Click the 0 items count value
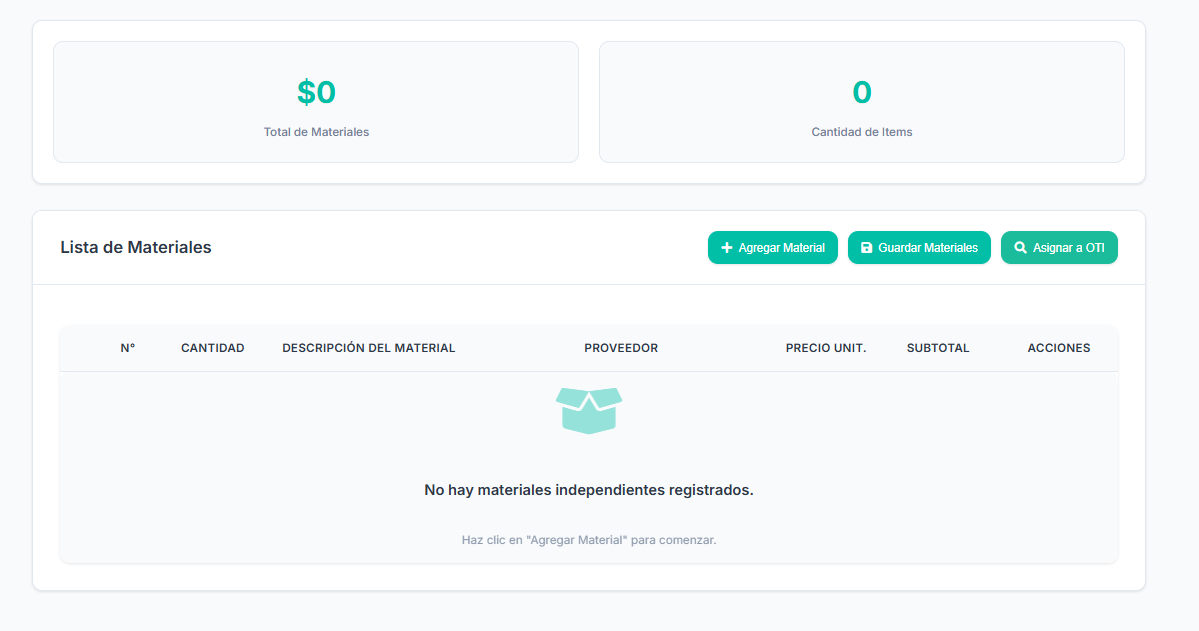(x=862, y=93)
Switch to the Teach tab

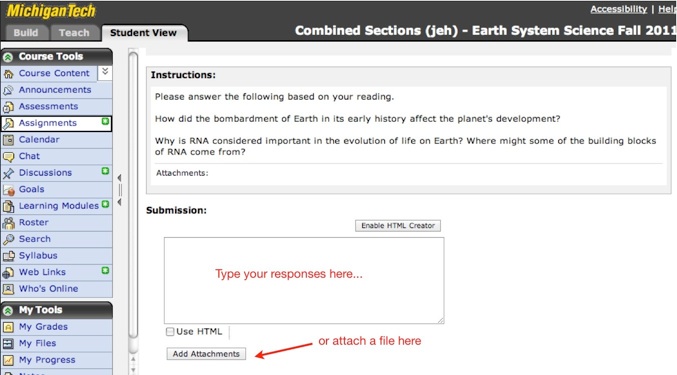(x=74, y=33)
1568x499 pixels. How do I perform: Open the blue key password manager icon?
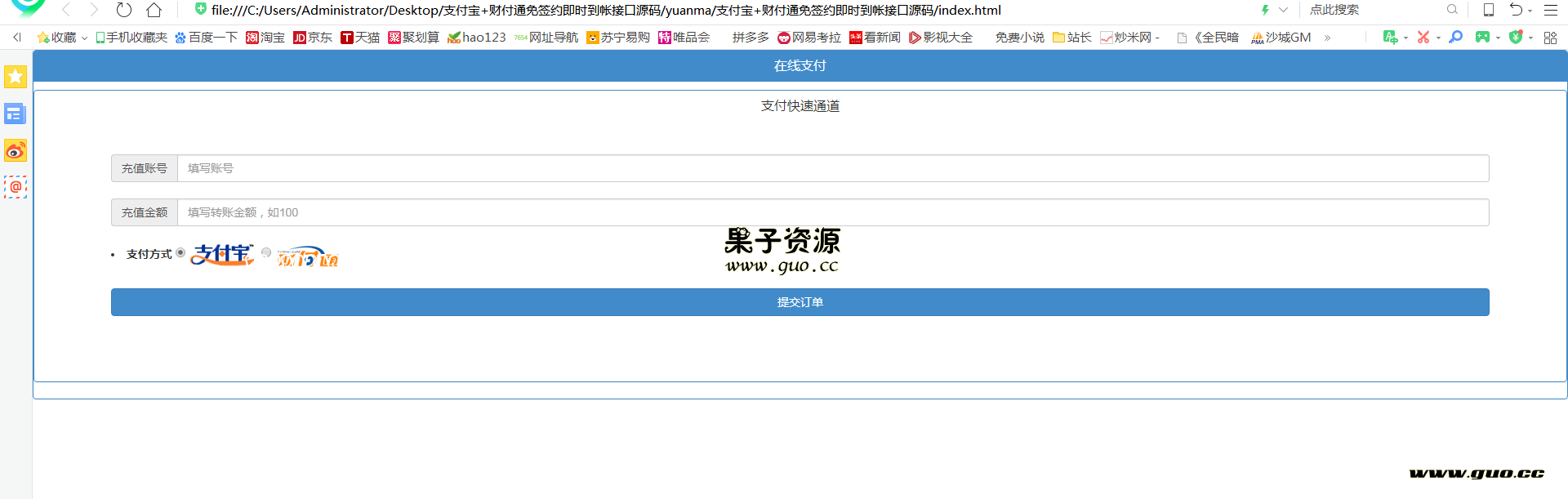point(1455,37)
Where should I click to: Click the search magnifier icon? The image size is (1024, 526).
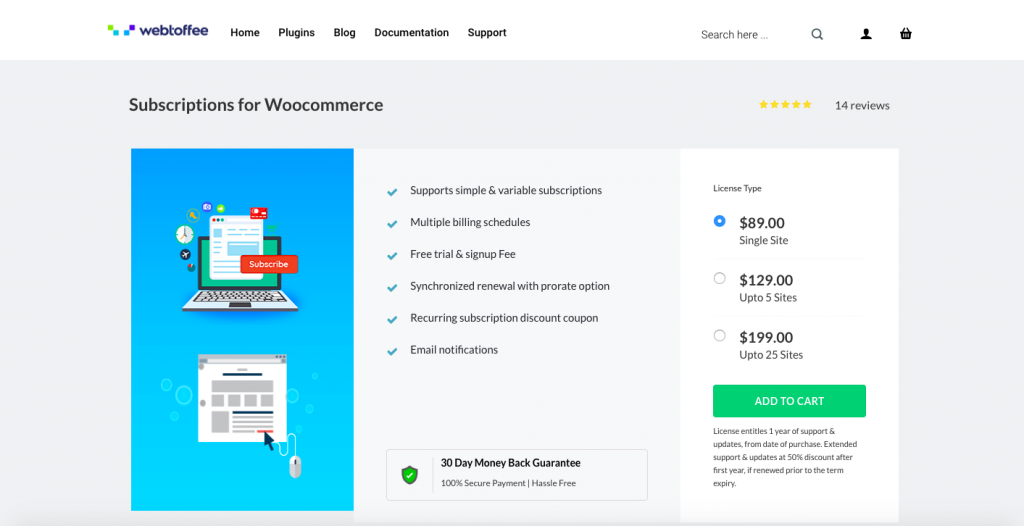pos(817,34)
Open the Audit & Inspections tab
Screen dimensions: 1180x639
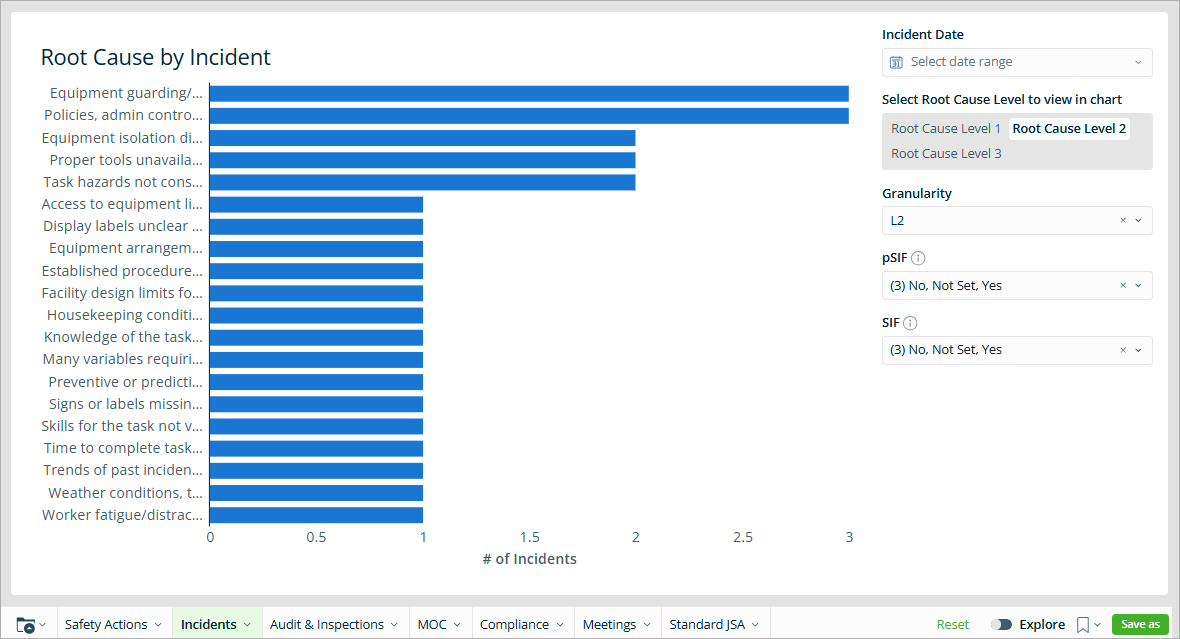tap(334, 624)

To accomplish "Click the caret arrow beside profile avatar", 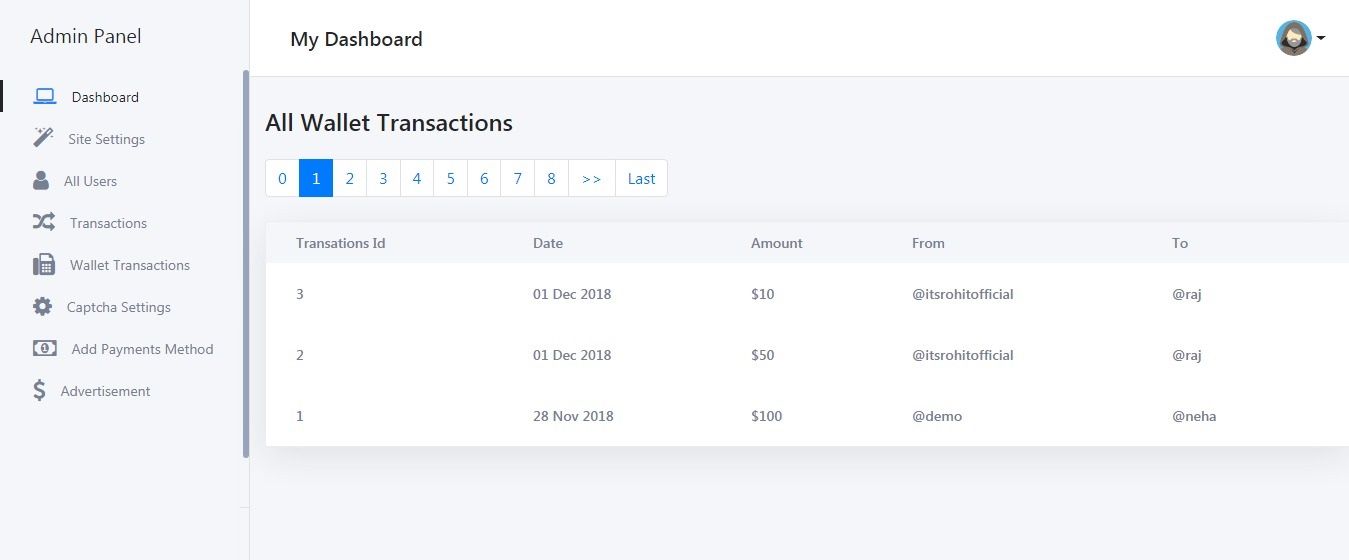I will click(1321, 38).
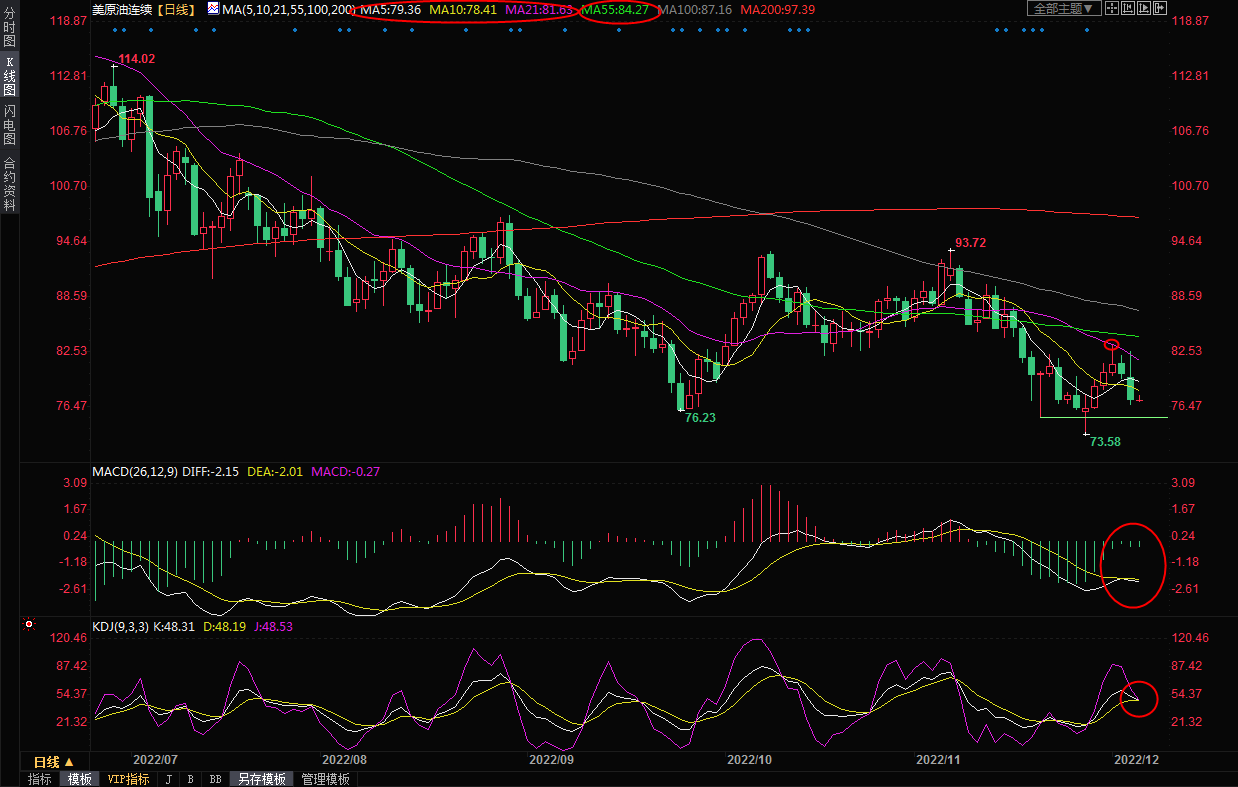Switch to the 闪电图 side tab
The width and height of the screenshot is (1238, 787).
click(9, 124)
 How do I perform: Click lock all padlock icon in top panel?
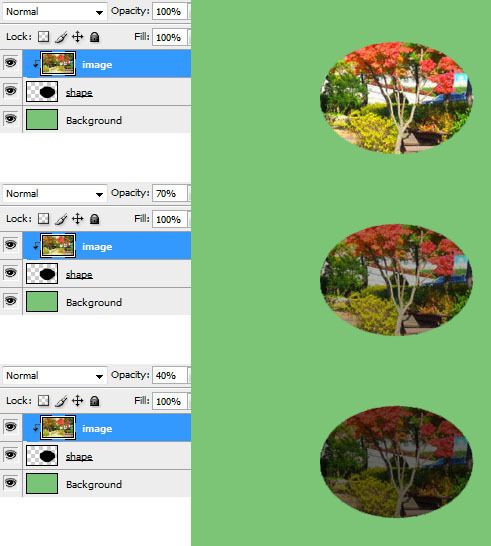[94, 37]
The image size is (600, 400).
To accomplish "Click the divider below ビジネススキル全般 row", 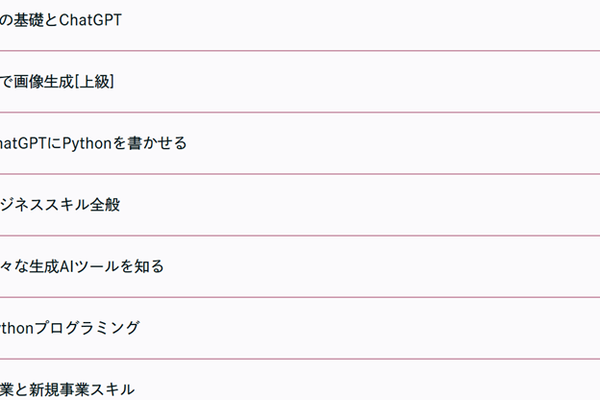I will 300,236.
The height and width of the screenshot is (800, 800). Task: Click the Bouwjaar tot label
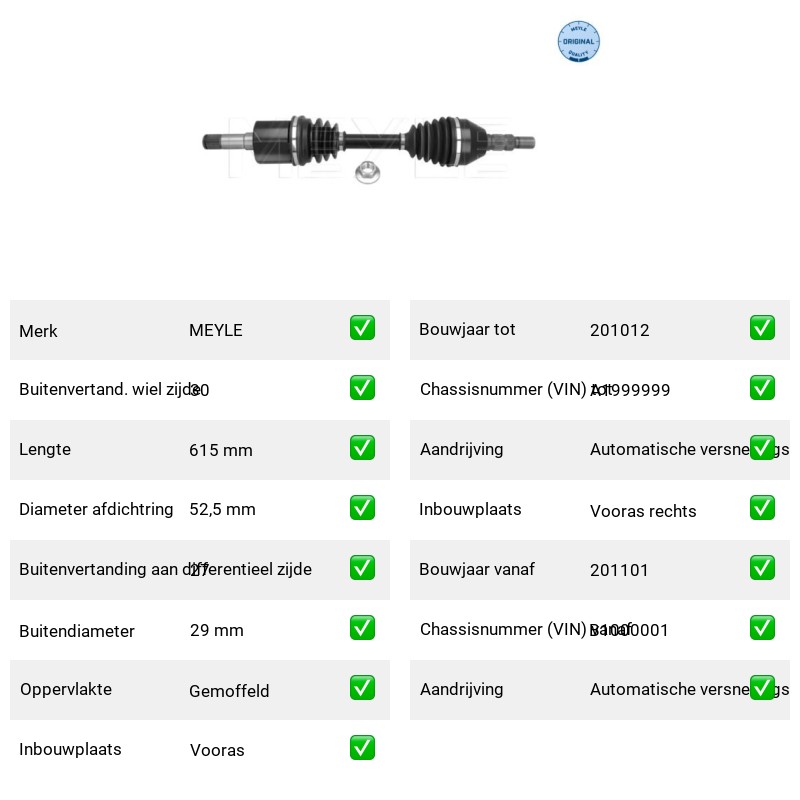point(467,330)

**Problem to solve:** Leaving all pictures aside, print exactly the lines from the one that contains "The height and" through the last line of the data above, inclusive.

**Answer space:**
The height and width of the screenshot is (800, 800). Task: Click the Bouwjaar tot label
point(467,330)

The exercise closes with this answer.